--- Document extract ---

[Begin]

A lot of people use scripture to defend their own ideas or justify the things they deem important. It always amazes me how we manipulate God's word but I guess that's what happened in the Garden of Eden to begin with. If you're a modernist you see modernist thinking in the scriptures. If you're a post-modernist you see post-modern. If you're a Crusader, you find reason to invade the Middle East. If you're a Puritan you find reason to burn witches. If you're a pacifist you find validation, too. Let me propose that God isn't any of those but He is all that the scriptures say about Him. So, does God intend us to take off our cultural lenses? Put aside our personal agendas before we come or bring them with us? I think He'll take us in whatever form we come if we come to listen and hear, willing to change. My understanding is that you can't enter the presence of God and not come back changed.

In order to go to God and ask Him what He thinks about something we need to be pretty familiar with the scriptures to start with, cover to cover, many versions. We need to take a word or concept and do an exhaustive search but always in context. If what we find seems to contradict itself no worries. It just means we have a long wrestling match ahead, especially when it seems to disagree with what we always thought we knew. And maybe that's the control, being open enough to listen and respond when we see things in God's Word that we weren't expecting. Or to say, "Yes, Lord, but didn't You also say..." As you search make sure you include all the stories about whatever your investigating. 

You could go the scholarly route of the original Greek and Hebrew but if most of us don't, didn't God design His Word to speak to us, too, or did He design it for us to go through scholars?

How does God feel about this? What does God think about that? Scripture says the secret things belong to God but the things revealed belong to us. (Deut 29:29) The scriptures tell us to search for Him with all of our hearts - whatever we do, to do it with all of our heart & mind & soul & strength. There are things that we don't know and we may never know. The Orthodox are content to say, "It's a mystery!"

Solomon in his wisdom said, there are times and seasons for things that seem diametrically opposed to each other. (Ecclesiastes 3). There are things in scripture that grate against our cultural and even religious sensibilities and what do we do with that? Gosh, if I have a problem with this, it must not be God. Nada! Or, "Look here, this gives me license to beat up some living thing because they didn't do things my way." I don't think that's it, either.

In some denominations they will always steer you towards traditional Church thinking to make sure you don't get way off base. In some churches they encourage spending more time with the parts of scripture that most people ignore or maybe they're more open to "revelation" and new ideas. If you've been steered way off base in traditional situations, you steer clear of that. If you've watched people go off the deep end you steer clear of the that.  But if you keep searching for Him with all your heart, He'll let you find Him. He's faithful to His own Word and to His People.  May God help us open our eyes and ears and hearts and take the journey to see all He allows us to discover about Him. .

[End]

--- Stored data ---
[Begin]

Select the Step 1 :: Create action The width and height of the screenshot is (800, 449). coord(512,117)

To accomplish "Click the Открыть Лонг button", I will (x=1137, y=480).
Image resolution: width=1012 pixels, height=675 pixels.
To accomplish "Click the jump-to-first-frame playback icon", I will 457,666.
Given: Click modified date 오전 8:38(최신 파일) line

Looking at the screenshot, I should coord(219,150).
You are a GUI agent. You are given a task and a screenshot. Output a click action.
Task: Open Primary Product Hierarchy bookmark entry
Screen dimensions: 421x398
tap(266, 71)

[End]
[Begin]

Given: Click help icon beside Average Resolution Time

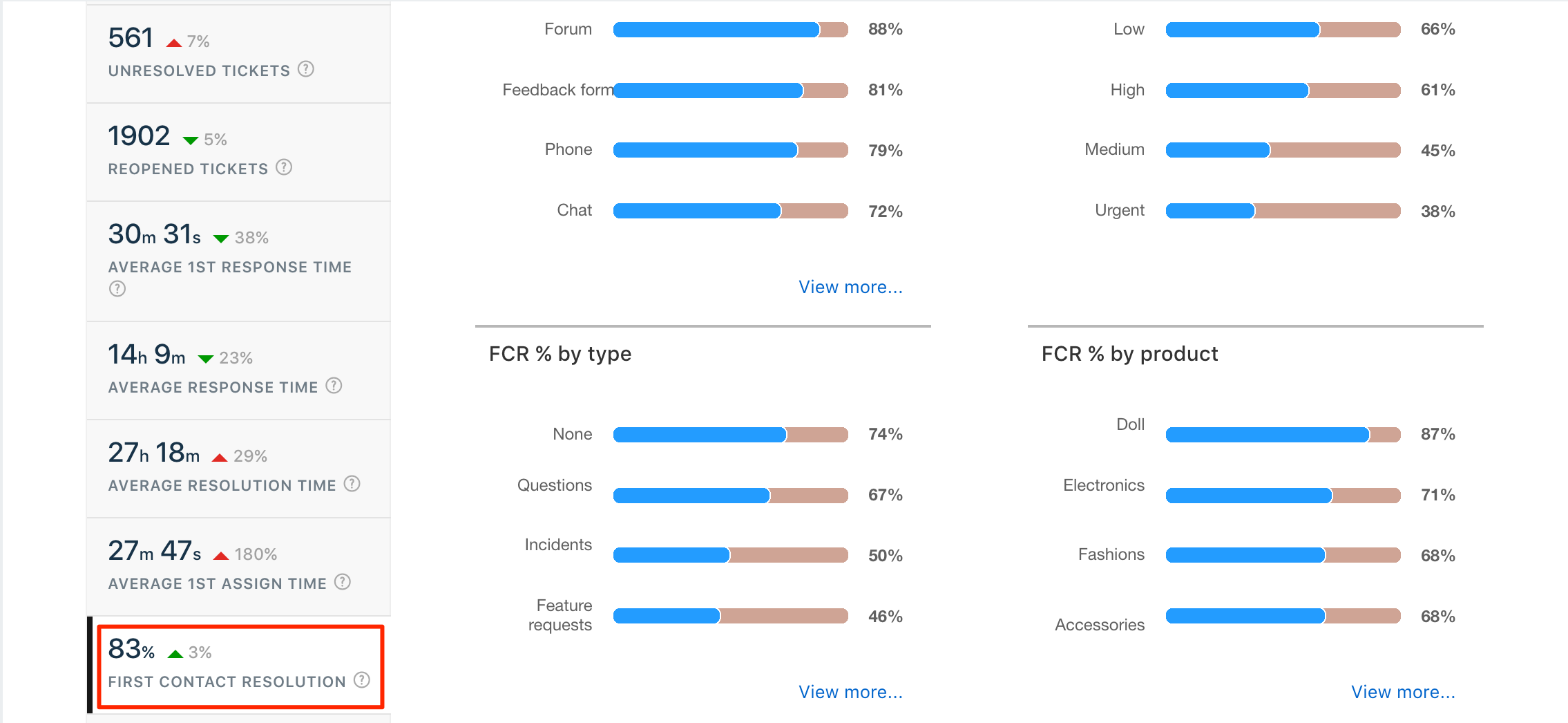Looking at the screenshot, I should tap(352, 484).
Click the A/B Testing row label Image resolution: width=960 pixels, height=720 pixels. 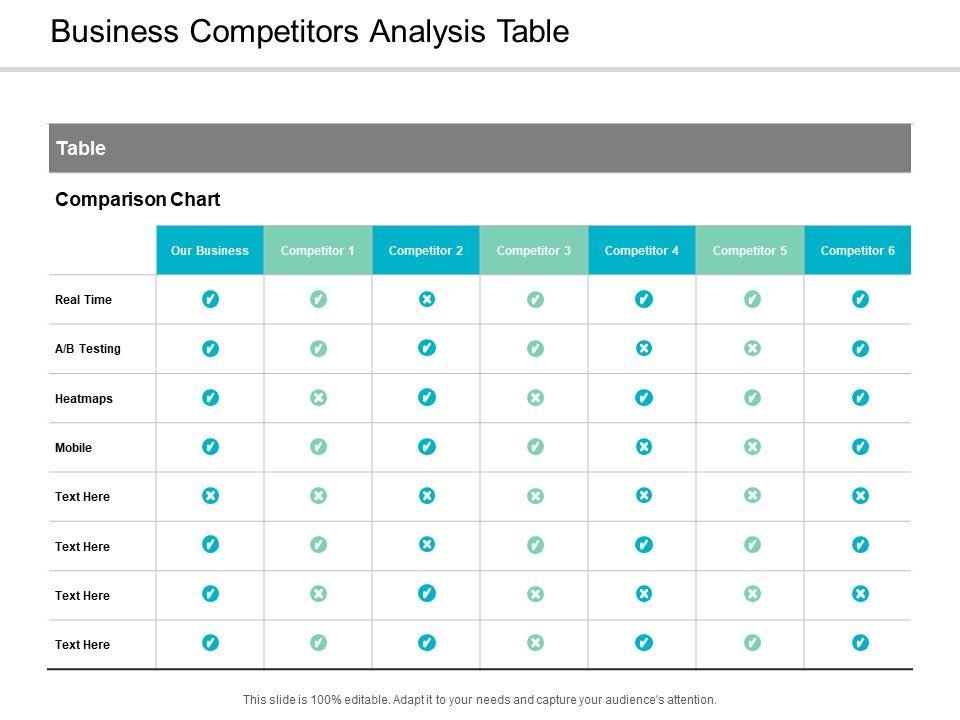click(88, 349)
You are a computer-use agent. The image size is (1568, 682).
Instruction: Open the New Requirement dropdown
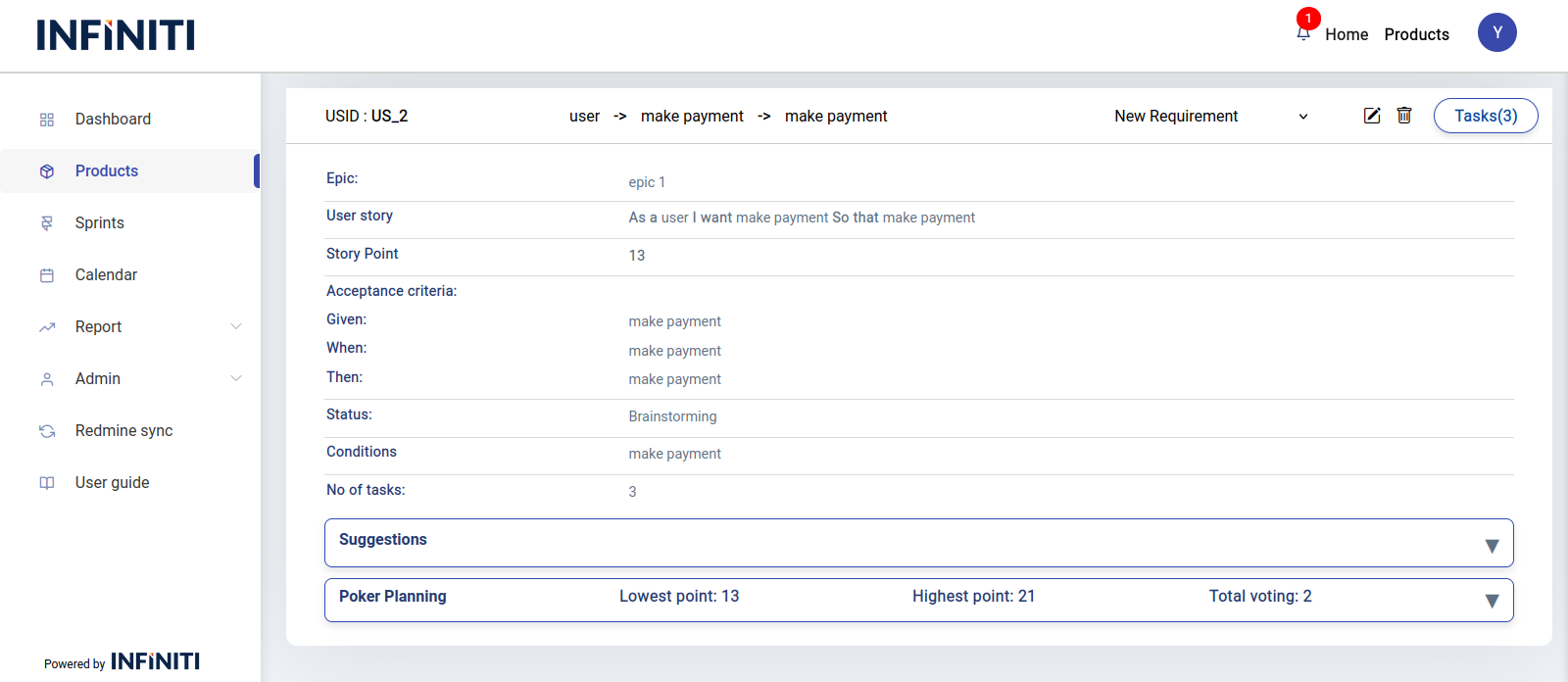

[End]
[Begin]

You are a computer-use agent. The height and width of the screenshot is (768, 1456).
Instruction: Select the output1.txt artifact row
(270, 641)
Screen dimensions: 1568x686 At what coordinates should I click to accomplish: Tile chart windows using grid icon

[End]

--- Work instructions ---
a) Copy the passage from the reflection on reading scripture above, starting at "You could go" and ending at "go through scholars?".
b) Answer these questions from the reflection on reading scripture above:
(i) Which verse is cited for the statement that the secret things belong to God?
(ii) What are the Orthodox said to be content to say?
(iii) Which chapter is cited for Solomon's saying that there are times and seasons for things that seem opposed?
c) Pick up the reflection on reading scripture above and write what comes after its final sentence.

--- Answers provided ---
a)
You could go the scholarly route of the original Greek and Hebrew but if most of us don't, didn't God design His Word to speak to us, too, or did He design it for us to go through scholars?

b)
(i) Deut 29:29
(ii) "It's a mystery!"
(iii) Ecclesiastes 3

c)
I have great confidence in the God of the scriptures. Less confidence in us humans. For all the things that can go wrong and do, it amazes me that God still has such confidence in man. Go find His stories about Hate and Respect.

Wednesday, June 01, 2011

We have a child getting married first wk in July and then we move and I'm starting a business. Time is at a premium around here but let's play with this just a little: Philippians for children (Holman translation):

Paul wrote a letter to his friends. I'm going to read you just a little bit. Pretend you are Paul's friends in Philippi.

When you remember someone does it make you happy? Do you pray for them? (1:3-4)

Promise: "He who started a good work in you will carry it on to completion until the day of Christ Jesus." (1:6) This is a wonderful promise for someone discouraged with themself.

Paul told them "I have you in my heart, and you are all partners with me in grace, both in my imprisonment and in the defense and establishment of the gospel." Are you partners with people who aren't part of your church?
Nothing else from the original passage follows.